Après la concentration de la division dans la zone de Sainte-Menehould et une quinzaine passée dans l’Argonne, le régiment, avec le 12° corps d’armée, rattaché à la IV armée (de Langle de Cary), entre en Belgique le 22 août et y reçoit le baptême du feu » [1].
Le récit du Lieutenant Rungs est passionnant ! Il fourmille de détails sur la mobilisation, la concentration des troupes en Argonne, la marche aux frontières de l’Est, les premiers combats en Belgique, la Retraite des Armées.
- Première page du récit du Lieutenant Rungs
La présentation et le style laissent penser que son texte n’est pas rédigé au jour le jour, mais plutôt d’un seul jet. Peu d’hésitation dans son écriture ; peu de ratures, sauf quelques unes après relecture... et le Lieutenant Rungs écrit au passé.
Pour autant, les faits sont bien frais, et très précis, dans sa mémoire. Ce "compte rendu" est fait pour figer par écrit les épisodes entre la mobilisation et sa blessure.On doit en conclure qu’il rédige ses souvenirs pendant sa convalescence.
Ces "Mémoires de guerre" seront publiés in-extenso, en six parties :
- 2 au 14 août : mobilisation et concentration en Argonne.
- 15 au 21 août : marche aux frontières de la Belgique.
- 22 et 23 août : entrée en Belgique, premiers combats et retraite vers la France.
- 24 août : bataille de Carignan.
- 25 août : combats de Yonck.
- 26 au 30 août : Retraite, blessure et évacuation.
Le texte est à peine retouché [2], juste étoffé de quelques notes, cartes et encarts explicatifs.
Charles Philippe Henri Rungs naît le 7 avril 1872 à Pau,dans la maison paternelle de la rue Bayard.

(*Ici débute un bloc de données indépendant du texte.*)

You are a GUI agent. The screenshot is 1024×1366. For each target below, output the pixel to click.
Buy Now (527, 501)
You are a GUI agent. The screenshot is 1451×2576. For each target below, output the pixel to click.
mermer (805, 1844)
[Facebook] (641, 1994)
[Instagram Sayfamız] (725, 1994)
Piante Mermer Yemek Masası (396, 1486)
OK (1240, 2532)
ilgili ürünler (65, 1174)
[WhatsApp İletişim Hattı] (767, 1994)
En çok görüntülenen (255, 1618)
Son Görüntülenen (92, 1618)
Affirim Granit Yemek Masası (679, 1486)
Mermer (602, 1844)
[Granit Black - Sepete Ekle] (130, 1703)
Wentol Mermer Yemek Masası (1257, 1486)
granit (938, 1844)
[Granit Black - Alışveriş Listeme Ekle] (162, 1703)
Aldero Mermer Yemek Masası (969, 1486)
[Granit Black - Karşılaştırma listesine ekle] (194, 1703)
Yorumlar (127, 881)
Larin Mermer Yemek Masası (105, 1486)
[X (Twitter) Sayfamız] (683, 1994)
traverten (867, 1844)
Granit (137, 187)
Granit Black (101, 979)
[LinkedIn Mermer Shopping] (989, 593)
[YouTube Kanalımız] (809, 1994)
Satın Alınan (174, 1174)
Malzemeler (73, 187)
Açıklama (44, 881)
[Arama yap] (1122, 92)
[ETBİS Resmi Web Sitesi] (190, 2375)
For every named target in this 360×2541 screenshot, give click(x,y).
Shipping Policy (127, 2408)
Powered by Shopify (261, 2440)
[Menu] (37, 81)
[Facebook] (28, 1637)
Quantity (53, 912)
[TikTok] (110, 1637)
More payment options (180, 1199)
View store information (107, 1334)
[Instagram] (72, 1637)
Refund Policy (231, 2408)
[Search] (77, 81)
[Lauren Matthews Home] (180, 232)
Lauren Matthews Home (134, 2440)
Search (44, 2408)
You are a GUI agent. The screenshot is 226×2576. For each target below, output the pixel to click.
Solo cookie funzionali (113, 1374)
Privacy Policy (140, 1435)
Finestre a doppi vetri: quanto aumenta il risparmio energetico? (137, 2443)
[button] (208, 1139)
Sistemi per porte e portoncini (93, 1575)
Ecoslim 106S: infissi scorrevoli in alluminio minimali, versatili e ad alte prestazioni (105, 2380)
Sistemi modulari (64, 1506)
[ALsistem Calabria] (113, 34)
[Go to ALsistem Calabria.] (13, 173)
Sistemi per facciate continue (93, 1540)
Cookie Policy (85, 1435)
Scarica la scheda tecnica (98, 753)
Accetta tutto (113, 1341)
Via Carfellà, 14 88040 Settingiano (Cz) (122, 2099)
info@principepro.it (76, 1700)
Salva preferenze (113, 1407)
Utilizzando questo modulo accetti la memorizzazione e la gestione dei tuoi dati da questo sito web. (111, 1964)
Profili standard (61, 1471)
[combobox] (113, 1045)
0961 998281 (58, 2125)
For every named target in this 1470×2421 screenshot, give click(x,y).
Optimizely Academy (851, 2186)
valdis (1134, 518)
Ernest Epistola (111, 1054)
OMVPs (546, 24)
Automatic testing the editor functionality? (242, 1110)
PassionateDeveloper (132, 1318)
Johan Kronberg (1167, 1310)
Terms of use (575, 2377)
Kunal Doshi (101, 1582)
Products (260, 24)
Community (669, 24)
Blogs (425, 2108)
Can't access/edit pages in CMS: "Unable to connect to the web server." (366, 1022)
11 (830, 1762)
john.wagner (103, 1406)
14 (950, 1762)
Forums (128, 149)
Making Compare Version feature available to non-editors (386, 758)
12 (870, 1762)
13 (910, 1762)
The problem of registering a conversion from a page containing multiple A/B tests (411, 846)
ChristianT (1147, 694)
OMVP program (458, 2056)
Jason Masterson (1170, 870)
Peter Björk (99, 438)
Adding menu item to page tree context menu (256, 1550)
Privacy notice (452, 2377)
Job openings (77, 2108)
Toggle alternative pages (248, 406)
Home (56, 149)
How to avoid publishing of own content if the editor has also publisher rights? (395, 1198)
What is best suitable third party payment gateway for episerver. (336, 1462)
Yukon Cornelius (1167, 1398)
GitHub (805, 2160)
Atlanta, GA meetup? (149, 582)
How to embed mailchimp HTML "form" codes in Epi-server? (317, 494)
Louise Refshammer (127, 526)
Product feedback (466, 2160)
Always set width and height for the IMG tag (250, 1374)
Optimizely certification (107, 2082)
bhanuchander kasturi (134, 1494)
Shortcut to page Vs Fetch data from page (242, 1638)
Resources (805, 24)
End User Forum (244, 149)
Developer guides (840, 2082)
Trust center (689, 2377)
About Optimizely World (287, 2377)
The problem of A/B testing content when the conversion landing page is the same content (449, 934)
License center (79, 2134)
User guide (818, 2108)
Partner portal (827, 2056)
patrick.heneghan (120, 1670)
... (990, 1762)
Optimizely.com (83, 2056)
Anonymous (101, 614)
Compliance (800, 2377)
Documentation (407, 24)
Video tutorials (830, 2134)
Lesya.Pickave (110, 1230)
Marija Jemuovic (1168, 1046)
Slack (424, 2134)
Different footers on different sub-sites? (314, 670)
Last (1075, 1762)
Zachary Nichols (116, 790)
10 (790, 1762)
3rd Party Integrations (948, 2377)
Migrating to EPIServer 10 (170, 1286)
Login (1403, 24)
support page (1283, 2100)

Il est le fils de Charles Philippe Henri Rungs "Chevalier de la Légion d’Honneur, Capitaine au 65e de Ligne" et de Marie Labetoure. Charles se marie à Dombasle en Argonne le 13 août 1907 avec Marie Antoinette Julie Lapanne. Elle est née à Dombasle le 22 juillet 1879. Grâce à ce document de 1924, extrait de son dossier de Légion d’Honneur, nous connaissons son parcours avant la Grande Guerre : |
Regroupement à Guéret - Août 1914
"Je passe sous silence les opérations de la mobilisation. Que l’on sache seulement que chaque journée de préparation au départ pour l’Est fut pour nous un réconfort moral.
Les hommes étaient parfaits, les réservistes voulaient tous marcher avec l’active ; beaucoup pleurèrent lorsque la désignation pour le dépôt fut faite. Durant ces trois jours de travail, nous eûmes toutes les satisfactions et, si la discipline, subit quelques accrocs du fait de quelques réservistes, l’impression de force, de bon vouloir subsista et c’est le cœur tranquille et avec pleine confiance dans notre force, que le mercredi à midi, c’est à dire, deux jours et demi après notre arrivée à Guéret, nous apprîmes l’heure d’embarquement.
Pour nous, 3e Bataillon, c’était deux heures du matin, nous étions 3e échelon du Régiment.
A quatre heures nous avions quitté Guéret. Par notre belle France, ce fut un long voyage. Nous traversâmes St Sulpice Laurière, Chateauroux, Issoudun, St Florent, Bourges, Clamecy, Auxerre, Laroche, Troyes [3].
- Carte de l’organisation militaire française
"Atlas classique" de Paul Vidal de La Blache (1907)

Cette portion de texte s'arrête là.